Semaine 2 : le pianiste de la place Taksim

Un petit attroupement, puis une foule. Davide Martello, un pianiste allemand, a joué du piano au centre de la place Taksim à Istanbul, pendant quatorze heures d'affilée, jeudi 13 juin. Convaincu que la musique adoucit les mœurs, l'artiste a tenté d'apaiser les esprits des policiers et des manifestants. Une manière de se battre, aux côtés des protestataires, jusqu'à ce que Recep Tayyip Erdogan accepte de dialoguer vraiment, a-t-il expliqué. 
Reuters
Mais ces quelques notes de douceur n'ont pas suffi.

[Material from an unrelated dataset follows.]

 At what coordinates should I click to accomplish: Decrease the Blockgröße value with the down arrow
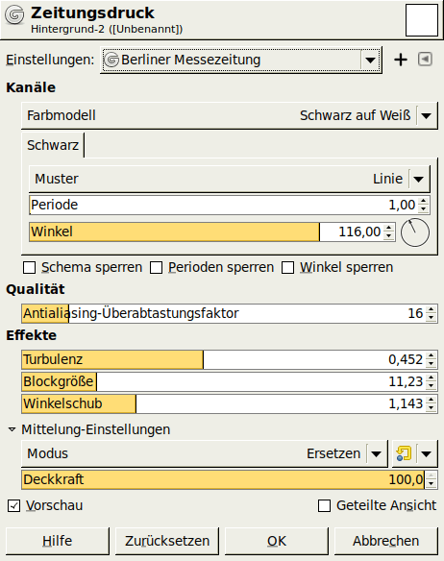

Samedi, le pianiste indiquait sur sa page Facebook que son piano avait été embarqué par la police (ainsi que sa voiture et son smartphone), au cours de l'évacuation de la place par les forces de l'ordre. 

Semaine 3 : l'homme à l'arrêt

L'action pacifique du chorégraphe turc Erdem Gunduz a fait des émules. Planté, immobile, au milieu d'une place Taksim interdite aux rassemblements, il a mené son action pacifique pendant plusieurs heures, dans la nuit de lundi à mardi. 

Mardi, des centaines de personnes se sont retrouvées spontanément sur la même place, dans la position de "l'homme à l'arrêt". Cette action, baptisée sur Twitter #Duranadam (qui signifie "l'homme à l'arrêt"), vise à contourner l'interdiction de manifester, tout en occupant la place Taksim. 

Reuters et APTN

Pour mettre un terme à son intervention, des dizaines d'agents ont afflué sur la place, forçant l'homme à quitter son poste, entouré de dizaines de personnes.